* Text passage:
Content starts

According to Susan Eisen, Ph.D., assistant director or McLean Mental Health Services Research and primary developer of the BASIS-32, these and other data collected on people of color can be used to assess the validity of outcomes measurement instruments when used with minority groups. This is important because it shows that no matter what the patient's cultural background, BASIS-32 is a useful tool for determining the results of psychiatric care.

According to Paul Youd, MSPCC utilization manager, the Society now incorporates BASIS-32 into every patient assessment and is hoping to use ongoing results in its future quality management plans.

Content ends

* Supplied entries:
Content starts

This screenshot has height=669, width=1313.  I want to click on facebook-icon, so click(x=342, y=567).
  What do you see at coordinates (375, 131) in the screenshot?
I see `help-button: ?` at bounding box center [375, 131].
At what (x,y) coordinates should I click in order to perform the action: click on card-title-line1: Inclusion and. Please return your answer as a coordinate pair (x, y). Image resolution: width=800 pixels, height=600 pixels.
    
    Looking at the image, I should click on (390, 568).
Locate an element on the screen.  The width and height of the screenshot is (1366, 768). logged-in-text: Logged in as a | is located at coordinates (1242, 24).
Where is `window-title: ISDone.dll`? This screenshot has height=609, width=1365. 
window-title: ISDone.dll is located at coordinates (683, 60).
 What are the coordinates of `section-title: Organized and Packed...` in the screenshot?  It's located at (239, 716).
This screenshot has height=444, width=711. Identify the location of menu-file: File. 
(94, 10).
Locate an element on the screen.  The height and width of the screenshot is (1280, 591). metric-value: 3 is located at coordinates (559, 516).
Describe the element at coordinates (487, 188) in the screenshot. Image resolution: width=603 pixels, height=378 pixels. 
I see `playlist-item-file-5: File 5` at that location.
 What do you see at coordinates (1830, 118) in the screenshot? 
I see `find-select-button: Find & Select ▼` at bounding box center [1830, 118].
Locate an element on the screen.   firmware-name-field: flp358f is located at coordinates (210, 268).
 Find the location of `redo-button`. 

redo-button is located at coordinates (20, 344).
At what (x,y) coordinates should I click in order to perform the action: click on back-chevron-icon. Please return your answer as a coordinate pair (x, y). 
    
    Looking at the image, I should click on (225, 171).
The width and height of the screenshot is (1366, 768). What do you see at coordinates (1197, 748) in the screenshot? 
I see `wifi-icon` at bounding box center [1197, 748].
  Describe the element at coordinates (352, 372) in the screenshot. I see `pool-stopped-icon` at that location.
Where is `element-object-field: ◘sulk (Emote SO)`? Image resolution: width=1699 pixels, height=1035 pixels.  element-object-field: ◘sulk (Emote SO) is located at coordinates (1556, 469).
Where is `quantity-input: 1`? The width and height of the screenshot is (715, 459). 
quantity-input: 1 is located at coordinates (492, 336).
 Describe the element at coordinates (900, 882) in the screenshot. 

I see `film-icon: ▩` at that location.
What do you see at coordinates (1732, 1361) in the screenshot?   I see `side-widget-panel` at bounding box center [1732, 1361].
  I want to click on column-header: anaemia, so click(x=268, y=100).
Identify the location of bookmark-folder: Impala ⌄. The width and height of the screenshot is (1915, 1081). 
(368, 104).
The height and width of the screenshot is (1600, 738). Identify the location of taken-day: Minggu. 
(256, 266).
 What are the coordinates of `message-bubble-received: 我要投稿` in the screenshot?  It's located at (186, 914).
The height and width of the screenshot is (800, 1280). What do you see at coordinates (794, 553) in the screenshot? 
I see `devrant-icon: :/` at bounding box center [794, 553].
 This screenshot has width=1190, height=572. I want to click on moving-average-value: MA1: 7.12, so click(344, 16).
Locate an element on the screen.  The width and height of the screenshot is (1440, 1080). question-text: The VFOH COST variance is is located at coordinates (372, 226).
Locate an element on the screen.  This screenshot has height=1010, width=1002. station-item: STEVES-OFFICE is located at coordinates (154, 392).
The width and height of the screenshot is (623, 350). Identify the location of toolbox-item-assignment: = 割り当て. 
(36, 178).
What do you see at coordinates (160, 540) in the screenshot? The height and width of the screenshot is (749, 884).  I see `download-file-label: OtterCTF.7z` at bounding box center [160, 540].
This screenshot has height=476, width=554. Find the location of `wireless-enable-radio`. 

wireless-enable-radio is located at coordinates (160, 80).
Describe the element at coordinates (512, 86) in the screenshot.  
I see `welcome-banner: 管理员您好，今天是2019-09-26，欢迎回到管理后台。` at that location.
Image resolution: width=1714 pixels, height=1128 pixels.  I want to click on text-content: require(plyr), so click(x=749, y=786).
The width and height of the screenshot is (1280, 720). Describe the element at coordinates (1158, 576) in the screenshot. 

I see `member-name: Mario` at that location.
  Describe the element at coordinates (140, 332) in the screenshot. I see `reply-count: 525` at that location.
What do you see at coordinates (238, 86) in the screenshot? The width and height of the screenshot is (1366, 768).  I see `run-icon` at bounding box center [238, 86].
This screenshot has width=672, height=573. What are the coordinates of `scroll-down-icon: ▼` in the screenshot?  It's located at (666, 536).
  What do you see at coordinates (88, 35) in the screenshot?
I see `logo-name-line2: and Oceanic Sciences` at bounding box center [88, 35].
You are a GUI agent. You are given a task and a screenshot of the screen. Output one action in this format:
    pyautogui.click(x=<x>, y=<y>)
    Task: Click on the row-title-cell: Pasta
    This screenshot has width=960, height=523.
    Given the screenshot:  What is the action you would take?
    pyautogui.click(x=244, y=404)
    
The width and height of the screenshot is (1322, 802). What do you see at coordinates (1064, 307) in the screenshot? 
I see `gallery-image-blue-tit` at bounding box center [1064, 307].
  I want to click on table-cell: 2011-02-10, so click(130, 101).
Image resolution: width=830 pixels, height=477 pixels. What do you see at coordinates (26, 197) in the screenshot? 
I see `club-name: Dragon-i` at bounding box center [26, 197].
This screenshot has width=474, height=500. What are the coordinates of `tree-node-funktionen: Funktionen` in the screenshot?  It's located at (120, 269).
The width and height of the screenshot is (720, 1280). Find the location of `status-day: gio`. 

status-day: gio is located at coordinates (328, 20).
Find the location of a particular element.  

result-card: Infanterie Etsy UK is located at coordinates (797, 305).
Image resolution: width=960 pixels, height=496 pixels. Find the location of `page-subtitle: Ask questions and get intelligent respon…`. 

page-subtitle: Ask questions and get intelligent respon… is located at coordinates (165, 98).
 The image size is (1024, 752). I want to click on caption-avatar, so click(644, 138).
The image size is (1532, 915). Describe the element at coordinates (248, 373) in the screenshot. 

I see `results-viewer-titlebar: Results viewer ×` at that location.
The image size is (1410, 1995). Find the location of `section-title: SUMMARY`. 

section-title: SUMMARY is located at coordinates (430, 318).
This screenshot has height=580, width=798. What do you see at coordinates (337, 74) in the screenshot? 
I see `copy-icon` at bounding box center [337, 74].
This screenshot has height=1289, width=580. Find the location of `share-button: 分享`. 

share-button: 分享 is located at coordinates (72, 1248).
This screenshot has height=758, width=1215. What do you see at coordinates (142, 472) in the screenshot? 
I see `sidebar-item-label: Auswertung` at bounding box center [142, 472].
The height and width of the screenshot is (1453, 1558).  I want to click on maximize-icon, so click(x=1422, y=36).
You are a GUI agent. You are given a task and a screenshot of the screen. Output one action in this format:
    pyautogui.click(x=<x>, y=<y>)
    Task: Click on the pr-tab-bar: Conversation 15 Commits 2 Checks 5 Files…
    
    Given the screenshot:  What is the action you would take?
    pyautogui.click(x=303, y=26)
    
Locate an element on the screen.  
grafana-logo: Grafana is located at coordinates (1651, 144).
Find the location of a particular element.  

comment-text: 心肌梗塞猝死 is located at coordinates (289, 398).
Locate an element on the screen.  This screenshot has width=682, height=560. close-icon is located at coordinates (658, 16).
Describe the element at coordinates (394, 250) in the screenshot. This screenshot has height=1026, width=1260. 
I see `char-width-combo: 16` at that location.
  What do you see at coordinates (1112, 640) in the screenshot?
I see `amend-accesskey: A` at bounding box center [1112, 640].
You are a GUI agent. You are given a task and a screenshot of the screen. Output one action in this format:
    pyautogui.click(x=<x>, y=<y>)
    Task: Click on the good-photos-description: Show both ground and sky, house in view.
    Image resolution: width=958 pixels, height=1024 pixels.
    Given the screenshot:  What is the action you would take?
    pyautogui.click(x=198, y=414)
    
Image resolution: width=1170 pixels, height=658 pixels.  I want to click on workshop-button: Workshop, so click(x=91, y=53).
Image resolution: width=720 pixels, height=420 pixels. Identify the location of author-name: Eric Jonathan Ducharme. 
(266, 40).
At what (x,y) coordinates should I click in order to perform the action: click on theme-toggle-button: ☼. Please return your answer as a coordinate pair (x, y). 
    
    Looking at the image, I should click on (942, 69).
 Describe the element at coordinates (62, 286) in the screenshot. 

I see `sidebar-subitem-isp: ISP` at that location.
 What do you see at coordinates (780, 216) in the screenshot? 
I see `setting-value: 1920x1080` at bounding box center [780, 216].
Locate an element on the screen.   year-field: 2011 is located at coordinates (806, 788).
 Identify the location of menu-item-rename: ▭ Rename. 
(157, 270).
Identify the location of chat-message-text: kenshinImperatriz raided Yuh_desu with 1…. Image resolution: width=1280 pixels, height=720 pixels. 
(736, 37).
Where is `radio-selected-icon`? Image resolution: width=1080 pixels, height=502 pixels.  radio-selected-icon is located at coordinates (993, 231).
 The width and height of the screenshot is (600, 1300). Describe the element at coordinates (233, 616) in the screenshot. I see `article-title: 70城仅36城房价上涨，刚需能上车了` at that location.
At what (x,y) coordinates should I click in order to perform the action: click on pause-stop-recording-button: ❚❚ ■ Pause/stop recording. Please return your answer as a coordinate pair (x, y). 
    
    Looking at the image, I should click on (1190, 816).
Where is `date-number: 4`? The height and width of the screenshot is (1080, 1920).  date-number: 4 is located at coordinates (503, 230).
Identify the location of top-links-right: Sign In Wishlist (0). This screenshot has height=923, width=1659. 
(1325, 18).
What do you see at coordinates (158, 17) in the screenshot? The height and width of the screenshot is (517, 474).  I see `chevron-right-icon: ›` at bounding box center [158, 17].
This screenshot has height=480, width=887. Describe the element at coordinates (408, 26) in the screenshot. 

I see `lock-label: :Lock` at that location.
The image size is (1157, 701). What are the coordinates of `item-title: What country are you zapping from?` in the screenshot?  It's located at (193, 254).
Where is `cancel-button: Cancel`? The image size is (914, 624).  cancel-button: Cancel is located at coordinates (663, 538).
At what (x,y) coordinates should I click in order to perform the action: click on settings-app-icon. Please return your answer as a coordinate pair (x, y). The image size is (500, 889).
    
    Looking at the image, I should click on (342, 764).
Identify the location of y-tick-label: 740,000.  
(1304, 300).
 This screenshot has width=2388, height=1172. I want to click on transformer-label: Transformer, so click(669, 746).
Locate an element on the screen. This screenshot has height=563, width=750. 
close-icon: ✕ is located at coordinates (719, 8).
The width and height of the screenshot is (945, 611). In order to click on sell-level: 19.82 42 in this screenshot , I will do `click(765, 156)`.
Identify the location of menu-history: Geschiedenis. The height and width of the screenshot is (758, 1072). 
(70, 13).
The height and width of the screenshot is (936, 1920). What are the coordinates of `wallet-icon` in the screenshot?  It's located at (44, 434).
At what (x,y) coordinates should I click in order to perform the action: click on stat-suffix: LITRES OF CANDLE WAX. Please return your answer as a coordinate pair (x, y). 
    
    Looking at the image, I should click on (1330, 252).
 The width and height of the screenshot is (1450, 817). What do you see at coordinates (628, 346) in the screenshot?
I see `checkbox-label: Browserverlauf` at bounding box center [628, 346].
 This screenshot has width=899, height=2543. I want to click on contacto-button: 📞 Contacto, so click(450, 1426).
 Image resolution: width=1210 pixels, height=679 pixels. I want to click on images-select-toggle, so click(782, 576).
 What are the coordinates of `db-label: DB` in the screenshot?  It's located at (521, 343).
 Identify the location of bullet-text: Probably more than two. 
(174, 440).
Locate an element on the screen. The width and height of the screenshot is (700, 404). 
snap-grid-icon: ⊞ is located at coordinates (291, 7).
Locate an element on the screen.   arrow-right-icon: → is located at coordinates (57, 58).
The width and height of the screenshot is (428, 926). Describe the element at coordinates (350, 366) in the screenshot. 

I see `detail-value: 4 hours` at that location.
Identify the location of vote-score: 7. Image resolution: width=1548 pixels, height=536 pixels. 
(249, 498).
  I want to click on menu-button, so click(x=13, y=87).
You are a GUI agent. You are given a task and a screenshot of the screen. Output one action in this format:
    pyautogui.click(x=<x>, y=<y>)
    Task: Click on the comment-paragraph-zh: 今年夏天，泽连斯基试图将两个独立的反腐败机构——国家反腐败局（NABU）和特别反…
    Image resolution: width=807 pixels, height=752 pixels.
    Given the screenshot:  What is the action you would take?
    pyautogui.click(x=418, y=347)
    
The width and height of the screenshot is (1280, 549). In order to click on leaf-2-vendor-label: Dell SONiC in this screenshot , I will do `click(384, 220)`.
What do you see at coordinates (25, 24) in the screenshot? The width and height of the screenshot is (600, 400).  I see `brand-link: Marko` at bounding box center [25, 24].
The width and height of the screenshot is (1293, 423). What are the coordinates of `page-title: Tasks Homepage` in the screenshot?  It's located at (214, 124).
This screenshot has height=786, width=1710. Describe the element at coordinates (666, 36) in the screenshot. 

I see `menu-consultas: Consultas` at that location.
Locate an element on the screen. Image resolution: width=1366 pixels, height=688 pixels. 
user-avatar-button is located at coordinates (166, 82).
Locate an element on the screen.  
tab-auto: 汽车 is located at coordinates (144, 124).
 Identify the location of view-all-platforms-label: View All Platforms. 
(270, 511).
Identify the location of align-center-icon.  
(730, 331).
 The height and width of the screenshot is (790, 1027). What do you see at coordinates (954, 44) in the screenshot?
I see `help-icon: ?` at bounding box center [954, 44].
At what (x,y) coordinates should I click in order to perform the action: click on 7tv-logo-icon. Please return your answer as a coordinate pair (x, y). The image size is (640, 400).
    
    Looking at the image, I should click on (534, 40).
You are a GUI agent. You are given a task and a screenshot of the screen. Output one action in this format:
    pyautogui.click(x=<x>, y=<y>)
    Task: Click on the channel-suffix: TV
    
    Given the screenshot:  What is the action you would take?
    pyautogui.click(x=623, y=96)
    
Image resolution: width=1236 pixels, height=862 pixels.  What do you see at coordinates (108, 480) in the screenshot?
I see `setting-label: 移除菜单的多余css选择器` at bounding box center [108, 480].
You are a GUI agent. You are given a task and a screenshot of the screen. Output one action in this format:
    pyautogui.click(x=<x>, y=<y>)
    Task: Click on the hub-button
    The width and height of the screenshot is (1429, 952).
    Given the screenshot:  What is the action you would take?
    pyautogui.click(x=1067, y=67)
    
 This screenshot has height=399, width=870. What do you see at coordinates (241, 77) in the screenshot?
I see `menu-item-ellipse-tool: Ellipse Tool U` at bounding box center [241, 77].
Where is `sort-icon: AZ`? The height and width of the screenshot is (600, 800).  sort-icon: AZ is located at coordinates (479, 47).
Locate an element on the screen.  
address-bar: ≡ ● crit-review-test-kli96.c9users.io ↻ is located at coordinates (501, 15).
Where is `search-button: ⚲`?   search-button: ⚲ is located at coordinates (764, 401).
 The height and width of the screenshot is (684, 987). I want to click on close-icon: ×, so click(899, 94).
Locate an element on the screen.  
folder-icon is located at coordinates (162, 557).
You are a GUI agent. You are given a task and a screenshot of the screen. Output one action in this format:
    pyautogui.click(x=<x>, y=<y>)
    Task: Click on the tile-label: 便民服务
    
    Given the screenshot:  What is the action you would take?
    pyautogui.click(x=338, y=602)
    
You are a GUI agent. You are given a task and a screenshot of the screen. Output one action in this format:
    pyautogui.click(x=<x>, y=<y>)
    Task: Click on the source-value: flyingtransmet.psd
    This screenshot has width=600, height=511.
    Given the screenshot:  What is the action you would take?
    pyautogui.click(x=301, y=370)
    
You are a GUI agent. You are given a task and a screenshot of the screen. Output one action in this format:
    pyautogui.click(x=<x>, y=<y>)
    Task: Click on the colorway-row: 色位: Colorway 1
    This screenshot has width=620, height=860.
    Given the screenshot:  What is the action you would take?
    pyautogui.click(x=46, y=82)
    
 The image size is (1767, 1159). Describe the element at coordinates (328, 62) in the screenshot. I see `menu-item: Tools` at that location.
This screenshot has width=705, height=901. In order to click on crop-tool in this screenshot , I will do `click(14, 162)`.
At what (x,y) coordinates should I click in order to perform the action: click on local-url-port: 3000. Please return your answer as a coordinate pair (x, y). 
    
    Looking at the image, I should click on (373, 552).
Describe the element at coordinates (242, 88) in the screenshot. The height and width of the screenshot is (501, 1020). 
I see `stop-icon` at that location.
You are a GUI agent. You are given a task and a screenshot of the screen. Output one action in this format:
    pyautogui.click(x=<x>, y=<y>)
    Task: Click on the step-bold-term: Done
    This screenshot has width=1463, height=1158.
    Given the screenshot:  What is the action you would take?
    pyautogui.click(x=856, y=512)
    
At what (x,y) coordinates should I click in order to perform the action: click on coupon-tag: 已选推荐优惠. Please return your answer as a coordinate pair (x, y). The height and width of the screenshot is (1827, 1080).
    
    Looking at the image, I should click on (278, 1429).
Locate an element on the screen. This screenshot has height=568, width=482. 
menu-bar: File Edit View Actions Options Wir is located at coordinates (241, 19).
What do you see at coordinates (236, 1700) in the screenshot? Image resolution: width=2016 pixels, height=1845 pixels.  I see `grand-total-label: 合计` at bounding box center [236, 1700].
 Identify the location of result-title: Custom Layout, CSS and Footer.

Content ends

* Work item A: List each abbreviation that appears in the passage about BASIS-32, giving each one only once.
* Work item B: Translate this sentence from the passage about BASIS-32 into Spanish: "This is important because it shows that no matter what the patient's cultural background, BASIS-32 is a useful tool for determining the results of psychiatric care."
* Work item C:
Using the passage about BASIS-32, decide whether each statement agrees with it, and quote the words that settle each one.
(i) Susan Eisen is the primary developer of BASIS-32.
(ii) MSPCC uses BASIS-32 in only some of its patient assessments.
(iii) Paul Youd is a utilization manager at MSPCC.

* Task result A: Ph.D., BASIS-32, MSPCC

* Task result B: Esto es importante porque demuestra que, sin importar el origen cultural del paciente, BASIS-32 es una herramienta útil para determinar los resultados de la atención psiquiátrica.

* Task result C:
(i) Yes: "primary developer of the BASIS-32"
(ii) No: "incorporates BASIS-32 into every patient assessment"
(iii) Yes: "MSPCC utilization manager"